I found another prediction interesting because it invokes a property of a putative designer. It’s Number 10:

If an intelligent (and benevolent) agent designed life, then studies of putatively bad designs in life–such as the vertebrate retina and virulent bacteria–should reveal either (a) reasons for the designs that show a hidden functional logic or (b) evidence of decay of originally good designs.

Yup, it was the Fall that done it. I presume that’s the same benevolent designer that devised the ichneumon wasp’s habit of paralyzing a caterpillar and then laying eggs inside it so the wasp larvae can eat the still-living caterpillar from the inside out. I doubt whether the caterpillar sees that as the act of a benevolent designer. And I suppose it’s the same benevolent designer that (according to Michael Behe in The Edge of Evolution) designed the malaria parasite that is so successful at killing children. Again, benevolent from the parasite’s perspective but not so benevolent from the human point of view. I’m disappointed that Meyer didn’t mention Multiple Designers Theory in this connection. Meyer is sitting right on the edge of a theodicy mine field here. Where in ID “scientific theory” does that “benevolent” come from? (Apropos of that question, I read an interesting essay by Steven Law the other night in 50 Voices of Disbelief. Law argued that all the traditional arguments for ‘solving’ the problem of evil if God is benevolent work equally well with no changes for a God that is malevolent.)

Isaac concludes his series by writing

It is laudable that Meyer takes the step to explore predictions that ID would make. Predictions that are testable are a vital part of the scientific process. But just making a prediction isn’t sufficient to indicate viable science. Astrologers and tasseologists can also make predictions and sometimes they may be right. Predictions must also be based on causal factors that are understood independently to exist and whose adequacy can be independently verified. The predictions must clearly differentiate between competing hypotheses.

It is unfortunate that this set of dozen predictions is very weak on all counts. It is unlikely to make any difference in the debate. These tend not to be definitive in terms of distinguishing between ID or non ID and will only extend the discussion.

“Weak” is too kind a word.

Matheson, a developmental cell biologist at Calvin College, is, as I said above, just up to Chapter 8, so I’ll won’t comment at length until he’s done except to note that he has been very critical of ID claims in the past and from all indications sees Meyer’s book in that same critical light.

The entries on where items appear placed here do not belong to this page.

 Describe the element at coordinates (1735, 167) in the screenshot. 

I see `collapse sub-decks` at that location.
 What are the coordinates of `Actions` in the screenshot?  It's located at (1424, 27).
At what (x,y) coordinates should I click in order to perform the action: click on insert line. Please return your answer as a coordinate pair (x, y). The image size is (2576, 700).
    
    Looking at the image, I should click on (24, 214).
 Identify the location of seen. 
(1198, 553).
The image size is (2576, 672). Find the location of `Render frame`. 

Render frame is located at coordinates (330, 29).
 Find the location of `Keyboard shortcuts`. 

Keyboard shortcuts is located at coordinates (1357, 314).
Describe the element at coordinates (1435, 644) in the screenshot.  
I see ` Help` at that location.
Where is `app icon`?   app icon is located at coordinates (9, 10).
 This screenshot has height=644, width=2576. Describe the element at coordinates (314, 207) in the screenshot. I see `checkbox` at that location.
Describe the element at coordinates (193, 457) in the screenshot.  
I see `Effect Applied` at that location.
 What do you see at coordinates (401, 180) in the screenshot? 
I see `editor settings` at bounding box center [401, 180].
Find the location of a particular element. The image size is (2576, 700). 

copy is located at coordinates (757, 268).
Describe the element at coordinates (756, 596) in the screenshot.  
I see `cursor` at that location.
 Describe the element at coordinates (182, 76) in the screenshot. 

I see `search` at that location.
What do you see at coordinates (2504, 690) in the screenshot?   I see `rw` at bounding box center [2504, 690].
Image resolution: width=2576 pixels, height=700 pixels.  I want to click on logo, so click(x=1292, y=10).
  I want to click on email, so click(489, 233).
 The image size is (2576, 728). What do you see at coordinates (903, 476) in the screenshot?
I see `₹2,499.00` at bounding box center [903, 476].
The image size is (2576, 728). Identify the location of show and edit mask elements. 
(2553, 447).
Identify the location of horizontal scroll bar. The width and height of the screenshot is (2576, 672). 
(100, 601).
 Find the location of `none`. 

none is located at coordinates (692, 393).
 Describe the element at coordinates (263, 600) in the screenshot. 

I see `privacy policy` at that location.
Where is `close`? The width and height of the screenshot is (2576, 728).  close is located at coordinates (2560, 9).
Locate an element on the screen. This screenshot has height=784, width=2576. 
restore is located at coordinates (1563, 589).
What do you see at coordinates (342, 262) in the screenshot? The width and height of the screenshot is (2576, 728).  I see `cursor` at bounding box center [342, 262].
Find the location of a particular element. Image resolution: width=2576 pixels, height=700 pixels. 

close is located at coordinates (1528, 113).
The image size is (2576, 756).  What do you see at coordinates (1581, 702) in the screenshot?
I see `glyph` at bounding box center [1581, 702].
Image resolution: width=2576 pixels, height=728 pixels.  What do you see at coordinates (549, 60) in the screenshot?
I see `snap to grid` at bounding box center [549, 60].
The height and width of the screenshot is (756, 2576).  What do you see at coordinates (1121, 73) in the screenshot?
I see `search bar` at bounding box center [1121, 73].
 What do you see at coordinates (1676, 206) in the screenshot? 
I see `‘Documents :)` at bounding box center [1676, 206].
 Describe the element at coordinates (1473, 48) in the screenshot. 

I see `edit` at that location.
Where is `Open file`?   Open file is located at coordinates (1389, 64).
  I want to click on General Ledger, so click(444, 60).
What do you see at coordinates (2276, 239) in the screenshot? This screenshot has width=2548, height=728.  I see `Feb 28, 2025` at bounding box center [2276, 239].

There’s a foreshadowing in Matheson’s post on Chapter 3. Noting an obvious error in Meyer’s text, Matheson wrote:

And of course, Stephen Meyer is a layperson. He’s clearly not a biologist, or even a person who’s particularly knowledgeable about biology. (That paper in the Proceedings of the Biological Society of Washington became infamous due to political disputes; I thought it was most notable for being lame.) This is obvious from my reading of this book and his other work, and the mistake on page 66 just serves to remind me that despite the thunderous praise from fans on the dustjacket and in the ID-osphere, Meyer just isn’t all that impressive as a scientific thinker. Call me a jerk, but I expect a hell of a lot more from someone who wants to rewrite science (and its history). [Emphasis original]

Meanwhile, read the posts in those series. They’re valuable background when someone comes up to you (as someone did to me) and says, “Meyer really made a strong case for ID.” He didn’t. Reading the book helps, and I think critics should know the arguments first hand, but reading Isaac’s and Matheson’s analyses will also help a whole lot.